The Tongo Tongo ambush is instructive because, according to Nigerien soldiers interviewed for this article, the American soldiers were in charge of the mission and didn’t listen to Nigerien advice. The soldiers had spent the previous day looking for Doundoun Cheffou, who is connected to militant group leader Abu Walid, in a village called Akaba across the border in Mali. Instead of Cheffou, they found food and other goods indicating he and his men were in the area.
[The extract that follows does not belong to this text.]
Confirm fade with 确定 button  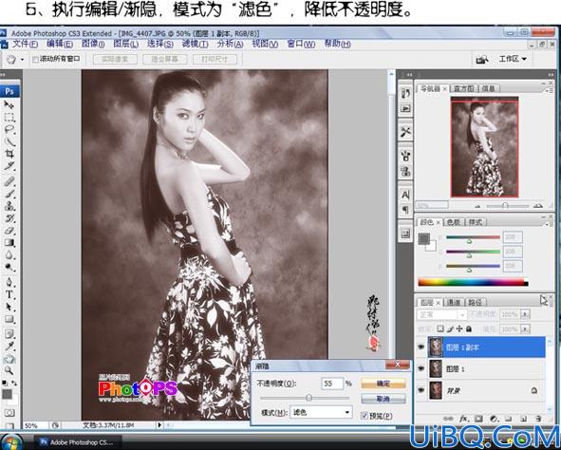tap(383, 384)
Rather than going directly back to their Nigerien base in Ouallam, they continued looking for him and when night fell, they set up camp 5 kilometers from Tongo Tongo, where the village chief had been known to give false alerts, according to a top Nigerien military officer with direct knowledge of the operation. By spending the night along the border area, they heightened the risks that they faced. There is talk of a sort of competition between the French and U.S. militaries, with each willing to undertake risky missions to prove there is a reason for them to be on the ground. However, Andrew Lebovich, Sahel specialist and visiting fellow at the European Council on Foreign Relations, said, “It’s not really a competition, so much as they both have priorities and a desire to work with the government. Sometimes those priorities overlap, sometimes they don’t.”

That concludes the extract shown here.